宇宙探査の世界に新たな扉を開く快挙といえよう。

 宇宙航空研究開発機構(JAXA)の探査機「はやぶさ2」が6年間、約52億キロに及ぶ小惑星りゅうぐうへの旅を完了、オーストラリアの砂漠にカプセルを無事着地させた。

 カプセルはきのう相模原市にあるJAXAの研究施設に届き、今後詳細に分析される。既に内部からガスを検出しており、りゅうぐうで採取した物質に由来する可能性があるという。

 りゅうぐうには46億年前に太陽系ができたころの痕跡が残り、有機物や水を含むとみられることから、採取された試料は太陽系の成り立ちや生命の起源を知る手がかりになることが期待されている。

 国内外の研究機関と連携し、科学的成果につなげてほしい。

 相次ぐ不具合に苦しみ、奇跡的に地球に帰還した初代「はやぶさ」の教訓から、2代目はエンジンの耐久性などを高めて機体を進化させた。

 目立ったトラブルもなく順調に任務を果たせたこと自体が大きな成果だろう。機体は燃料が半分ほど残り、別の小惑星への追加任務に旅立った。

 りゅうぐうでは、岩だらけの地表に2度の着地を成功させた。特に日本の高い技術力を印象付けたのは2回目だ。金属弾を撃ち込んで世界で初めて人工クレーターをつくり、風化していない地下の物質を採取したとみられる。

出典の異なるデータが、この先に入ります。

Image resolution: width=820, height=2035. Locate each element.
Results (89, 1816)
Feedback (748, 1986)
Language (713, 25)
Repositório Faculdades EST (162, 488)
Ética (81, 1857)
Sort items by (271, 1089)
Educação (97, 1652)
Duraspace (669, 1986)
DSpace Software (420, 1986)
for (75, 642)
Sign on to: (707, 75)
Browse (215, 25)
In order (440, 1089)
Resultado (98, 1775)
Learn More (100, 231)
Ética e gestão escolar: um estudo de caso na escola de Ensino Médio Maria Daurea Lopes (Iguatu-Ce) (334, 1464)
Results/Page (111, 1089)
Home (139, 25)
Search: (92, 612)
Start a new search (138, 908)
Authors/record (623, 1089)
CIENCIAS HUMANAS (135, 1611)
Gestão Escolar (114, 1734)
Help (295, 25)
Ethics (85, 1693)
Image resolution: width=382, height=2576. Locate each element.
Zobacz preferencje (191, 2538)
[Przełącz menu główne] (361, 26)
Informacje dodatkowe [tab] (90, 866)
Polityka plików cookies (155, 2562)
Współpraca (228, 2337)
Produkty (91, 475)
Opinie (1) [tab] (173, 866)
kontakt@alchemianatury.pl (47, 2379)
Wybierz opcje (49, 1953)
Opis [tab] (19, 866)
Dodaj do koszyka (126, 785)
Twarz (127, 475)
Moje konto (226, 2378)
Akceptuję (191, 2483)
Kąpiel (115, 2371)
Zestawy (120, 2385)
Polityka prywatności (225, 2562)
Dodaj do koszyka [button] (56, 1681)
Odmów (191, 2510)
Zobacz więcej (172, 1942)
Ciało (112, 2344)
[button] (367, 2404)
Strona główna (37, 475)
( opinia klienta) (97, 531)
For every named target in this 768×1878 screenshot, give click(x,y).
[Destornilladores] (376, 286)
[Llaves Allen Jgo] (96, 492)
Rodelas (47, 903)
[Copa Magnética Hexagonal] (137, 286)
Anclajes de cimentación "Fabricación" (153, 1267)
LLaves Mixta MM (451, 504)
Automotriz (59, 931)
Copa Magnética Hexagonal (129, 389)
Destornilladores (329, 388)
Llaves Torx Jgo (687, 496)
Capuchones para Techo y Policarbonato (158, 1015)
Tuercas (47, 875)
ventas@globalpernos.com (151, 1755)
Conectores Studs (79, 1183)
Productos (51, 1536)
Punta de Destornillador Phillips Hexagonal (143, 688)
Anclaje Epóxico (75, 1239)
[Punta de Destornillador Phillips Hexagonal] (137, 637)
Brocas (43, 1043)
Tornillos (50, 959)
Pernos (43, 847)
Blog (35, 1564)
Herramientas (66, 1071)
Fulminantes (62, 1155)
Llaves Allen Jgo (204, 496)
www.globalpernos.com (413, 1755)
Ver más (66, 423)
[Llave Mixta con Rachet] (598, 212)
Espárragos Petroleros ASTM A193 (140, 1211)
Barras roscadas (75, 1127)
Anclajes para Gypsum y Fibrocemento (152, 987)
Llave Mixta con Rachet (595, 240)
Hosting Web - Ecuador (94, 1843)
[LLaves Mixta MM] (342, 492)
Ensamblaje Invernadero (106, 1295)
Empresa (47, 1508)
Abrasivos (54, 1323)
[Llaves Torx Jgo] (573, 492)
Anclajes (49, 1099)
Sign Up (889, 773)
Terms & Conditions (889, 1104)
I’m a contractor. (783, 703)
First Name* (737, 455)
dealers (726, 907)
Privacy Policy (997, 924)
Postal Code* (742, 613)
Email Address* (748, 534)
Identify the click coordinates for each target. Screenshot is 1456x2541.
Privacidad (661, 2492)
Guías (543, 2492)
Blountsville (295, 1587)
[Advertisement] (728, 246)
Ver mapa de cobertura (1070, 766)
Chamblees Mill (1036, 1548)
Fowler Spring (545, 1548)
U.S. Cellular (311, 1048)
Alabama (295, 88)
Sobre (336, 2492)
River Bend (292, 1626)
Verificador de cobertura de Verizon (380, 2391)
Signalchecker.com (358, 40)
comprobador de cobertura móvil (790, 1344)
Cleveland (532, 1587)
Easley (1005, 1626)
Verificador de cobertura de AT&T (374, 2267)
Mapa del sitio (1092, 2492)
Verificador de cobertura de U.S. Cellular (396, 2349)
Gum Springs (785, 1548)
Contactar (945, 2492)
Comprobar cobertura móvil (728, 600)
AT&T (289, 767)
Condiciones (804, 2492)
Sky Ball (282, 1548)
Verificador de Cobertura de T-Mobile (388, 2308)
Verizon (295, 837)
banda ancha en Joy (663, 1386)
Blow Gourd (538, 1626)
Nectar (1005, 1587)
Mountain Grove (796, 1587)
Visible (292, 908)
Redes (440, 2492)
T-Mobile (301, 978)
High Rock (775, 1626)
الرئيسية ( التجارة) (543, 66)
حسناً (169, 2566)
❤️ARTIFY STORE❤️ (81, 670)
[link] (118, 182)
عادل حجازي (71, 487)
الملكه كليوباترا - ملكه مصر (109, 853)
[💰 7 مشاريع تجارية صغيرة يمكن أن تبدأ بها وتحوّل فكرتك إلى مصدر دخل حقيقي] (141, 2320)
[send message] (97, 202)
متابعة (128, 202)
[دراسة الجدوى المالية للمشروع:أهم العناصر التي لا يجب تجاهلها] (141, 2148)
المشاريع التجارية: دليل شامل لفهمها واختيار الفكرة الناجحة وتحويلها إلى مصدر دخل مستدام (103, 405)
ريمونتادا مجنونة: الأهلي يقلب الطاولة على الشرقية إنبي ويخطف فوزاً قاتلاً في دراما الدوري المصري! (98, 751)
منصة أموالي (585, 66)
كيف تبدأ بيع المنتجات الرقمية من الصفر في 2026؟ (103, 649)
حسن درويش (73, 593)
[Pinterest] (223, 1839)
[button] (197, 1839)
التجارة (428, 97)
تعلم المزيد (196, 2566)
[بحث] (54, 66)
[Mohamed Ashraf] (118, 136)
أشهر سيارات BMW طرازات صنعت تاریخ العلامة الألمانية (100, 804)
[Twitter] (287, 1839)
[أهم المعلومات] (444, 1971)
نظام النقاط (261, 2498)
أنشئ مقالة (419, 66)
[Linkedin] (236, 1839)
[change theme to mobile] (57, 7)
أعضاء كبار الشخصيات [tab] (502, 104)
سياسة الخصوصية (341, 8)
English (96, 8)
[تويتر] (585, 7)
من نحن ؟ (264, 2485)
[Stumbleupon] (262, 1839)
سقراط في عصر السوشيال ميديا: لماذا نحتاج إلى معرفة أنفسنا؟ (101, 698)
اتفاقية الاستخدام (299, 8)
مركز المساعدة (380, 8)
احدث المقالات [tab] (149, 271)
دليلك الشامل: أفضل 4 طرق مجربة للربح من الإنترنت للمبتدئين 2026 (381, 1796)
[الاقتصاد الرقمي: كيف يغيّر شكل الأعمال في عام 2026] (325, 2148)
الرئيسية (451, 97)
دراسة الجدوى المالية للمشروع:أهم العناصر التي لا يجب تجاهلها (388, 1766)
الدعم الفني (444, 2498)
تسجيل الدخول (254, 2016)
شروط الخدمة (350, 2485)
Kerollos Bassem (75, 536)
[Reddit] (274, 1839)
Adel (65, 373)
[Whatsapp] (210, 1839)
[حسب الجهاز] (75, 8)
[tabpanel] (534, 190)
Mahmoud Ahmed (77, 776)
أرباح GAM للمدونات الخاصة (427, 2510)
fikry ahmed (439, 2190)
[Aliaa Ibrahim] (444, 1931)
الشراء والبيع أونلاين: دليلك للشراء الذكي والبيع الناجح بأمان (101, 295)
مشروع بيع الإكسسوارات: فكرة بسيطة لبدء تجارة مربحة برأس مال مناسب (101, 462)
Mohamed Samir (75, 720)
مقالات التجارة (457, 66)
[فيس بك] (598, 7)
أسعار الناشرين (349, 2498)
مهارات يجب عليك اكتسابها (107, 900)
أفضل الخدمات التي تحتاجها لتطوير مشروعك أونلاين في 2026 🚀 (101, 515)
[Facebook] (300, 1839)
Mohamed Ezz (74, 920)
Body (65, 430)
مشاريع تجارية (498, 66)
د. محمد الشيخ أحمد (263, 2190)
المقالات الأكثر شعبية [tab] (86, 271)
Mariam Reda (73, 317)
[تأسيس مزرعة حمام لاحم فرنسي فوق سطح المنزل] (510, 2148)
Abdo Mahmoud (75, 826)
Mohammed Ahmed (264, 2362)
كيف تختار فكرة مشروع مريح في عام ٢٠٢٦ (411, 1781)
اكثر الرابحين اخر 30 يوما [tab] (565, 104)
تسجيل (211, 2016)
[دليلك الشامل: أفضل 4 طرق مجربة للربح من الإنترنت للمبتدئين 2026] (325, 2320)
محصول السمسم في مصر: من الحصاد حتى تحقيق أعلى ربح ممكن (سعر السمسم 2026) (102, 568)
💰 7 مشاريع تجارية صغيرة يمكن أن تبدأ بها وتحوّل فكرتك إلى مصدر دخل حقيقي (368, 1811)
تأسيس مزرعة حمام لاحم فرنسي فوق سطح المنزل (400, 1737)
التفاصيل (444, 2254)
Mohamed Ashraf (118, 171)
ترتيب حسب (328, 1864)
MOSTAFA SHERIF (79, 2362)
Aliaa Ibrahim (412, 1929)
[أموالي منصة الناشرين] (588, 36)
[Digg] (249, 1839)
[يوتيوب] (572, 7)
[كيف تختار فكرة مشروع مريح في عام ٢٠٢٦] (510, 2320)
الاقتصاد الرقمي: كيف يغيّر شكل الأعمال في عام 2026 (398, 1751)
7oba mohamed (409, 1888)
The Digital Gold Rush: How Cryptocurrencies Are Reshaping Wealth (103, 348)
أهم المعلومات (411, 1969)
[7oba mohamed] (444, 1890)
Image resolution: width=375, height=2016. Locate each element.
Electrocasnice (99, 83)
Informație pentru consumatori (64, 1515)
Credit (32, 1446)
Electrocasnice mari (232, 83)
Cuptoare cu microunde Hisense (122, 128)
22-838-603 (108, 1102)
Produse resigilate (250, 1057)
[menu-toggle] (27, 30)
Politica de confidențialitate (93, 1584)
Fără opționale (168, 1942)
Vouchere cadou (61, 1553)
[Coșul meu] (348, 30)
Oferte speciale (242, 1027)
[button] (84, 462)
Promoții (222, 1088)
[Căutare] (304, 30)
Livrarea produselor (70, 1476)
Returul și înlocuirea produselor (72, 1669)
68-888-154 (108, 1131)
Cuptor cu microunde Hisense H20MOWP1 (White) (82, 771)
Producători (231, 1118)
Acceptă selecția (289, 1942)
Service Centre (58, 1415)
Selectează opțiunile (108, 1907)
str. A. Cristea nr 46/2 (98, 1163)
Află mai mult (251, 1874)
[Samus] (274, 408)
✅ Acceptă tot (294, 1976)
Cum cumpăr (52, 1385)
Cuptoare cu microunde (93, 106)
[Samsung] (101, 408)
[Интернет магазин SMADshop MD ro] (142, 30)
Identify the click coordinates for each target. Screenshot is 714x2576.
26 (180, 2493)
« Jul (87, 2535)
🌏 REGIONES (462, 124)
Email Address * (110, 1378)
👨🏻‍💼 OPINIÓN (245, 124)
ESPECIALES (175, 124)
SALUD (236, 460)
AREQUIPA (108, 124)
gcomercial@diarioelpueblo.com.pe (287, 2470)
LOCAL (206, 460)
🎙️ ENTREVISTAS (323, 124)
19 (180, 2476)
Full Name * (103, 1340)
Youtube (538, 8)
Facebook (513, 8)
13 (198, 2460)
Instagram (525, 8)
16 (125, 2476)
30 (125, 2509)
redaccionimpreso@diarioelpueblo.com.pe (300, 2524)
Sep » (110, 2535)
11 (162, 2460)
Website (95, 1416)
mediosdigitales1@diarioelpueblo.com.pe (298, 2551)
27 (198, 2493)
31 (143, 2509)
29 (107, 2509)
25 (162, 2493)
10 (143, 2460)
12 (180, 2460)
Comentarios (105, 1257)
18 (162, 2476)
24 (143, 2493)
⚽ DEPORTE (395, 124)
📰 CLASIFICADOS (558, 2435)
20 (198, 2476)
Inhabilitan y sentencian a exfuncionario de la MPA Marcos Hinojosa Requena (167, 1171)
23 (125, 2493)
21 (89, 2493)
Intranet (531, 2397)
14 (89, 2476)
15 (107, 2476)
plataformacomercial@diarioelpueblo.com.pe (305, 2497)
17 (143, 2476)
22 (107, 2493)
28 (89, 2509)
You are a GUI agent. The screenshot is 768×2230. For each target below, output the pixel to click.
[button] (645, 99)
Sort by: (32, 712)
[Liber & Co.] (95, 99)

 この挑戦にはJAXA内部で強い慎重論があったという。最初の着地で地表の物質を入手しているのに、機体が損傷すれば帰還できなくなるためだ。

 それでも実行に踏み切ったのは初号機の経験を踏まえてシミュレーションを繰り返し、考えられるトラブル全てに対応できる自信がチームにあったからだ。

 メンバー全員が能力を高めてなし得た成功といえる。

 とはいえ、日本の宇宙関連予算は安全保障や産業利用に重点が置かれ、探査のような宇宙科学分野の予算は優先度が低い。

 はやぶさ2の開発費は約300億円。10月に小惑星ベンヌで試料を採取した米国の探査機の3分の1だ。技術面の工夫などで低予算を乗り越えたが、限界がある。

 今後、国際協力で火星の衛星を探査する計画もある。長期的な予算確保と人材育成が欠かせない。

 世界が天体の試料採取に力を入れ始める中、持ち帰る高度な技術を手にした意味は大きい。それを磨き、生かす政策を求めたい。